The last few days, I took a trip down memory lane, picture speaking, and browsed some pictures I took at a wedding about a year ago. I'm still bloodied and bruised from the beating that I gave myself. I found myself slapping my head and saying "how could you under-expose that shot?" I took a few more punches for the wrong lens selection, and when it was all said and done... I felt terrible.
I know I shouldn't do this to myself. As a photographer and an artist, I try to grow and become better every time I pick up the camera. The mistakes that I made that day would not be made today. I've gotten a little better, and a little more confident in my abilities, and my understanding of the equipment. I wish I could go back in time and do that wedding again.

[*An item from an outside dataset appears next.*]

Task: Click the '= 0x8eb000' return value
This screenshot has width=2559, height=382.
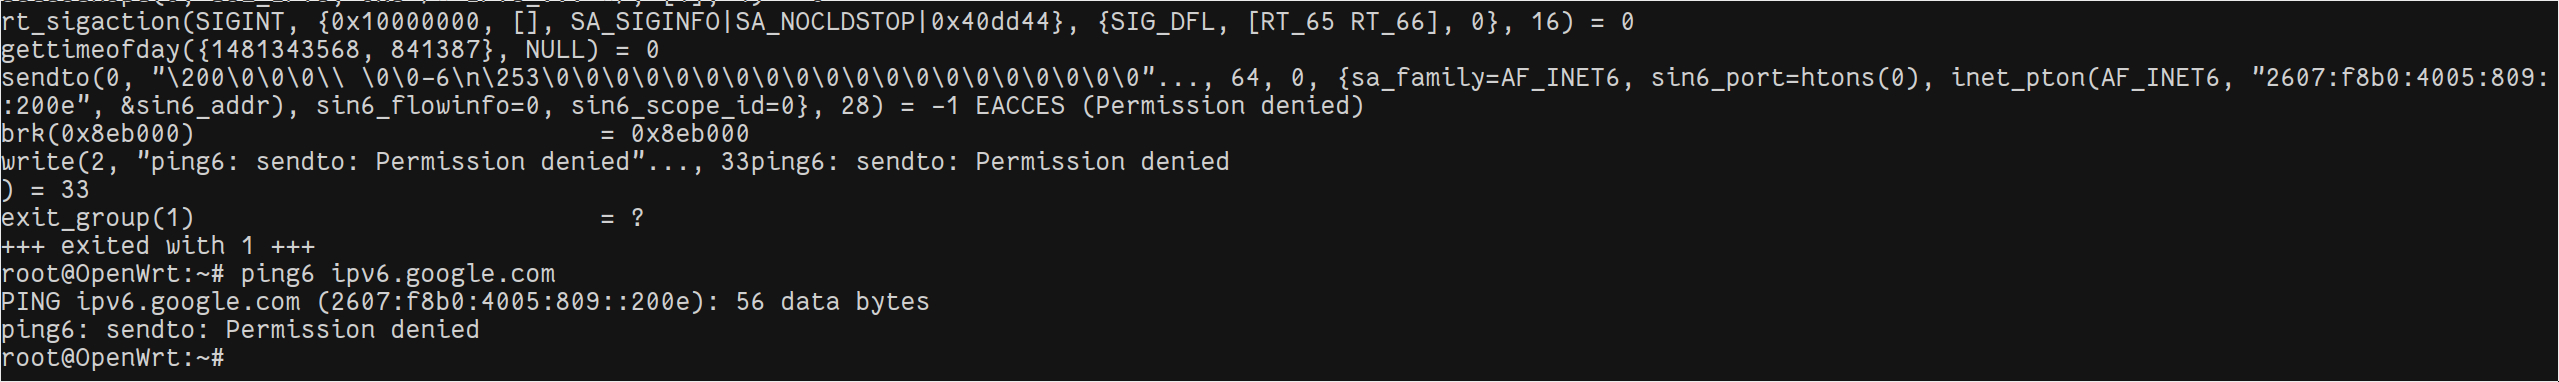Action: [x=675, y=134]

After I've had a day or so to think about it, it wasn't as bad as I thought it was when I was beating myself up. Some of the shots (despite the technical mistakes) came out pretty good. When you take pictures of two people in love, it's hard to mess it up completely.
I found myself editing pictures. A year later, there's no need to edit pictures of a wedding. They've already been delivered to the client, and these pictures have been printed and hang on walls. Why would I edit them now? Am I obsessive compulsive? While I was asking myself why I would be editing pictures... I continued correcting color balance, re-cropping, adjusting exposure and contrast. I wasn't editing just one picture... or a few... I think I edited over 50 pictures before I finally pushed myself away from the computer screen. In the end, it was therapy. It made me feel better that some of the images were now properly exposed, and the white colors were now white instead of grey.
It has been said that 'We are our own worst critic'. Very true. Each day is a learning process, and healing. Ouch... I'm still sore.